My breakfast is not complete without a tablespoon of my favorite jam. I love to pat it on my toast and mix it with cottage cheese or other kinds of cheese. There is something about the sweetness of the jam and the saltiness of cheese that appeal to my palate. However, I am so particular about the jams I buy. I don’t like it loaded with refined sugar. So I look for sugar-free jams or jams cooked with honey.
Sometimes, I cook my own jam. I learned how to make jams from a French lady who personally made them to give as her Christmas presents. But we all like to simplify our lives and buy what is available in the stores.
Recently, I received some bottles of homemade jams from my friends Pierre and Andrea Marmonier who started a jam business called The Fruit Garden two years ago. The scope of their business was then limited to supplying our local hotels and selling their products in Christmas bazaars. But after receiving positive feedback from their friends, they decided to expand their business this year and sell to the supermarkets and specialty stores like Bacchus in Rockwell.
Because I was curious about this, I solicited an invitation from Pierre Marmonier to watch him cook his jams. I went to his new factory on Haig Street, Mandaluyong. The factory was spic and span, not a speck of dust on the counters. I took mental note of that and gave him an A for hygiene and cleanliness, which is very important in my standards when inspecting food premises. Before entering his kitchen, Pierre Marmonier tactfully handed me shoe gloves or shoe covers (like when one enters the operating room) which I readily put on without any hesitation. I believe in not bringing street germs through my shoes to his kitchen, which he likes to keep squeaky clean.
My visit was timely because he was experimenting on a new flavor of jam, which was an order from the chef of Shangri-La Makati. The chef wanted banana jams using maple syrup as sweetener instead of sugar. I was so thrilled to be the official jam taster for this particular concoction and my taste buds rated it very highly. It was delicious and healthy. No un natural ingredient or preservatives there just fresh bananas and maple syrup.
Marmonier explains that he customizes his jams according to the requests of his clients. There is a certain minimum requirement that he requires from them when it is a special order. He also makes sugar-free jams, perfect for weight watchers and diabetics. The fructose from the fruits serves as the sweetener for the jams. No added aspartame or artificial sweeteners. He believes in using only natural sugars and honey or maple syrup in his jams.

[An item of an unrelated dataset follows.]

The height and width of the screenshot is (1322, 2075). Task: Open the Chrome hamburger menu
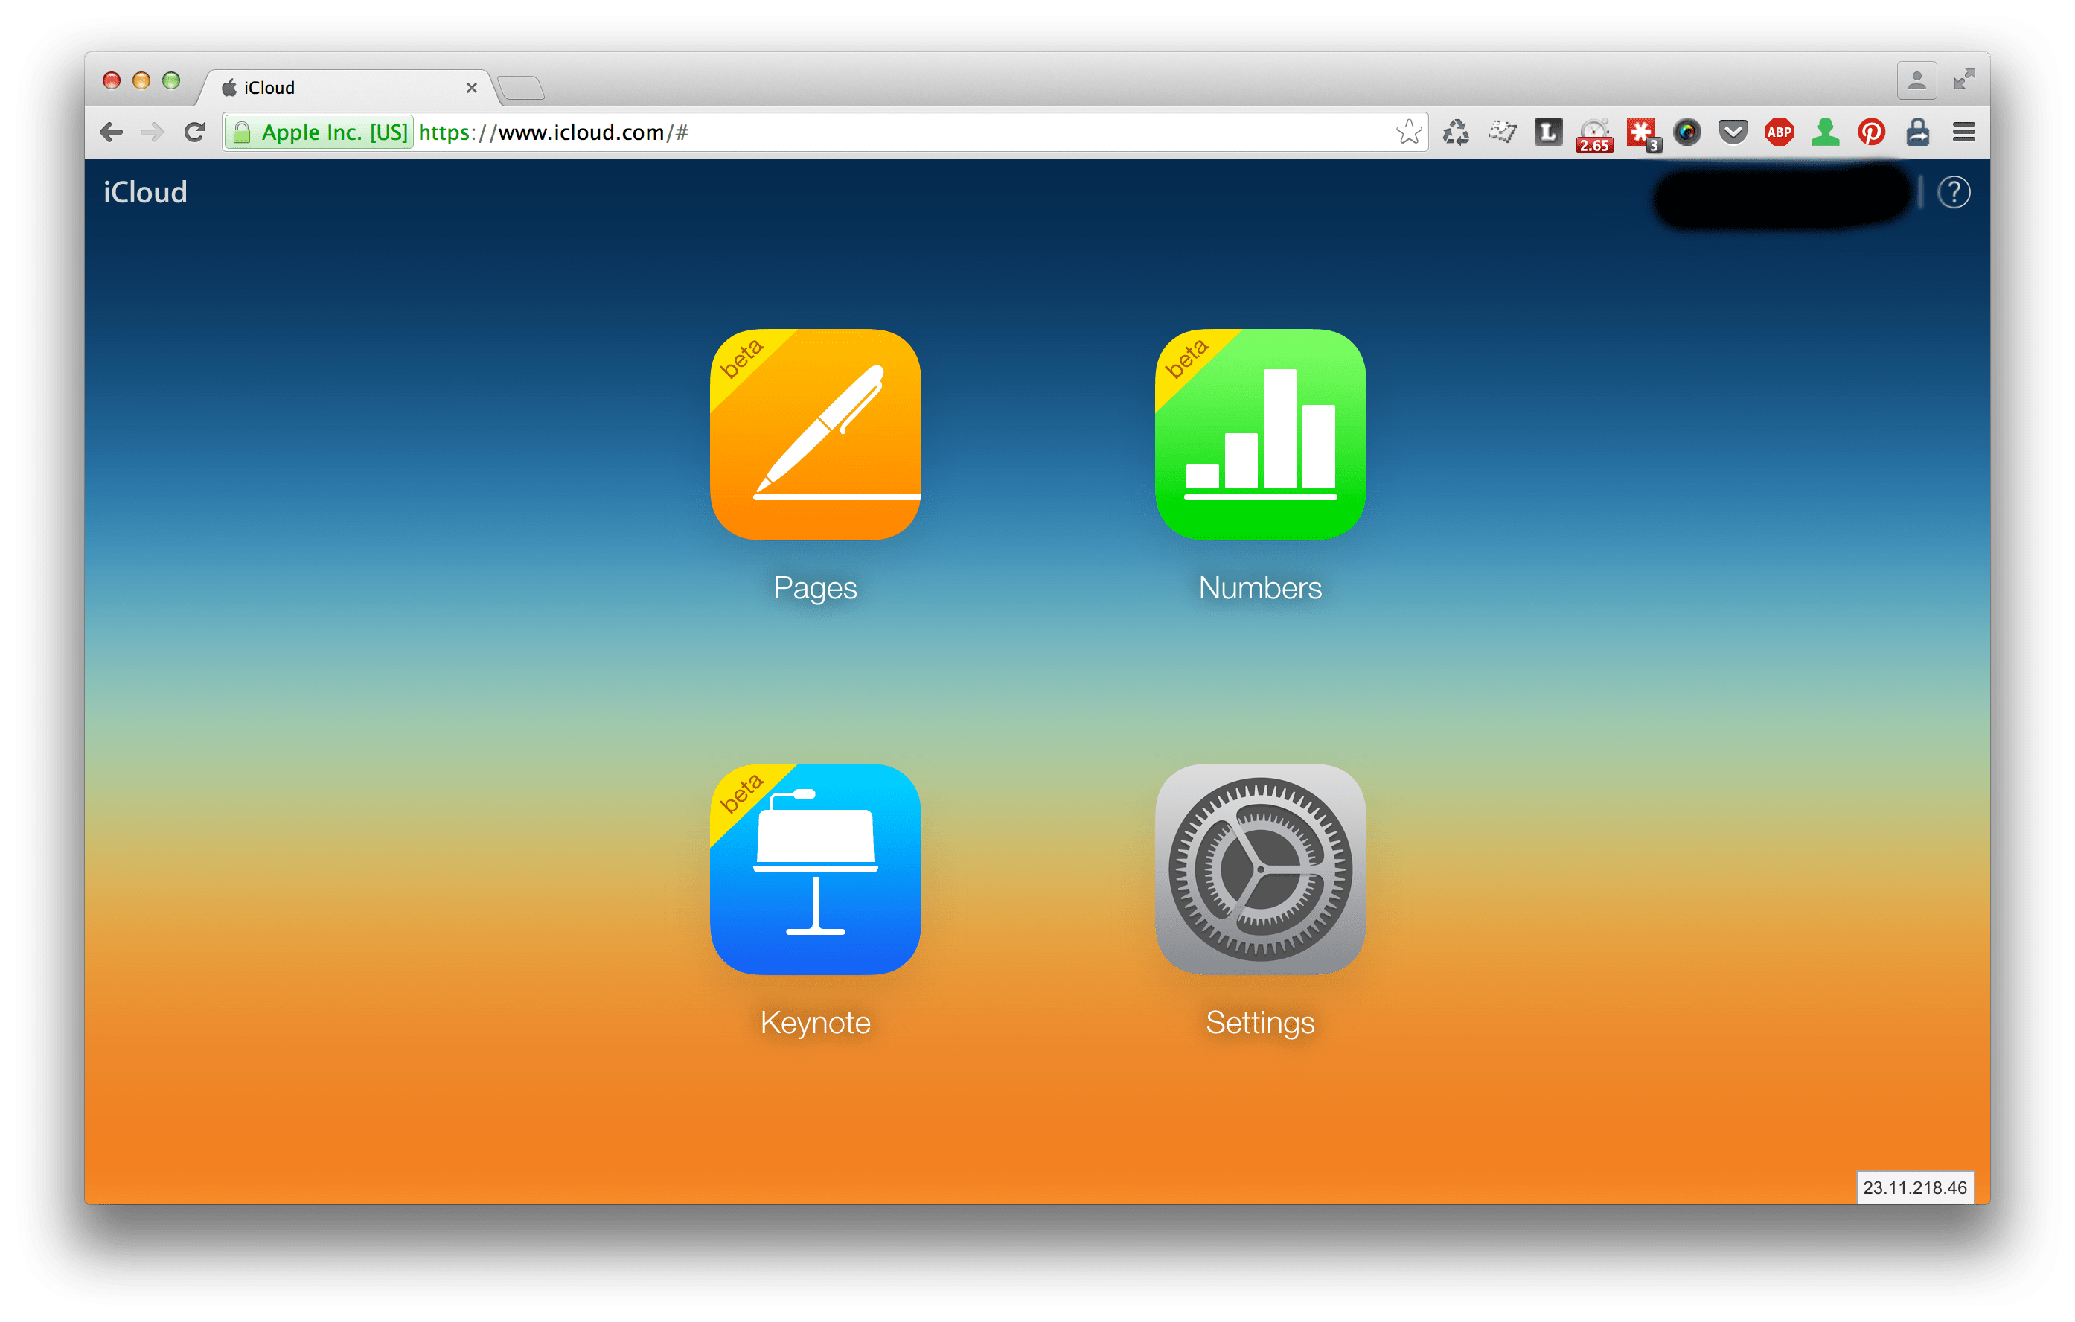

The Fruit Garden only uses fruits that are found in the local market. The Marmoniers believe in using fresh fruits that are in season. At the moment, they have the following flavors: mango, pineapple, strawberry, citrus. These flavors have variants, too like his mango jams have lavender, ginger, chocolate, lime, and vanilla spices in them, if the client prefers them that way. The mango/lavender that he made me taste was unique and tasty.
The strawberry flavors have variants that include strawberry/mint, strawberry/ginger, and strawberry/banana.
Other seasonal flavors are guava, mangosteen, chestnut, mulberry. They also sell chutney, fruit puree coulis, and 100-percent pure honey from the northern part of Abra. All his fruit puree and coulis flavors are delivered frozen except the strawberry.
The Fruit Garden has attractive gift packages for the holidays the perfect gifts for friends and corporate clients. Jam lovers will surely love receiving these tasty healthy jams.